Ambon,Tajukmaluku.com-Kasus hilangnya puluhan dokumen penting milik Dinas Pendidikan dan Kebudayaan Provinsi Maluku terus menjadi sorotan publik. Meski sudah ditangani aparat penegak hukum, narasi-narasi yang berkembang di ruang publik justru dituding telah digiring untuk merusak reputasi salah satu pejabat dinas tersebut.
Hal ini disampaikan langsung oleh S. Hamid Fakaubun, MH, kuasa hukum dari Anisa—salah satu pejabat di lingkungan Dinas Pendidikan dan Kebudayaan Provinsi Maluku—yang merasa kliennya menjadi sasaran fitnah dalam pemberitaan sejumlah media.

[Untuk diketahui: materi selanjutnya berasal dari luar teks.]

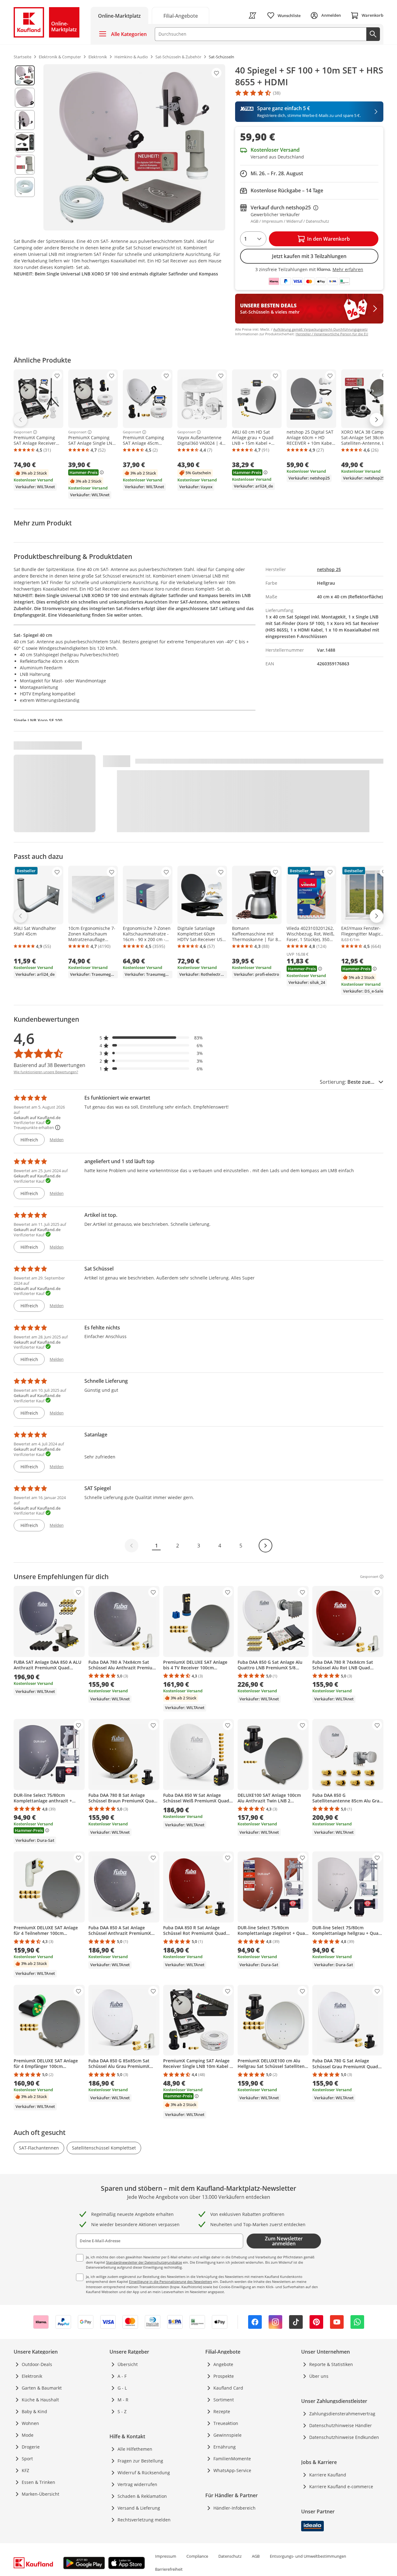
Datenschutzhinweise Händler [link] (340, 2425)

“Herannya, ada beberapa pemberitaan miring yang berisi fitnah dan tuduhan tanpa dasar maupun bukti yang jelas. Mereka sengaja menggiring opini publik untuk merusak nama baik klien saya (Ibu Anisa) dengan menempelkan foto Ibu Anisa di setiap pemberitaan,” kata Fakaubun dalam keterangannya kepada Tajukmaluku.com, Rabu (2/7/2025).
Menurutnya, penggunaan foto Anisa dalam pemberitaan yang mengaitkan dirinya dengan dugaan kasus korupsi sangat tidak beretika, apalagi tanpa konfirmasi dan persetujuan dari yang bersangkutan.
“Padahal Ibu Anisa adalah pihak yang justru melaporkan kasus hilangnya dokumen ini ke pihak kepolisian. Beliau mewakili dinas dan secara aktif mendukung proses penyelidikan. Tapi kemudian diframing seolah sebagai pelaku,” tegas Fakaubun.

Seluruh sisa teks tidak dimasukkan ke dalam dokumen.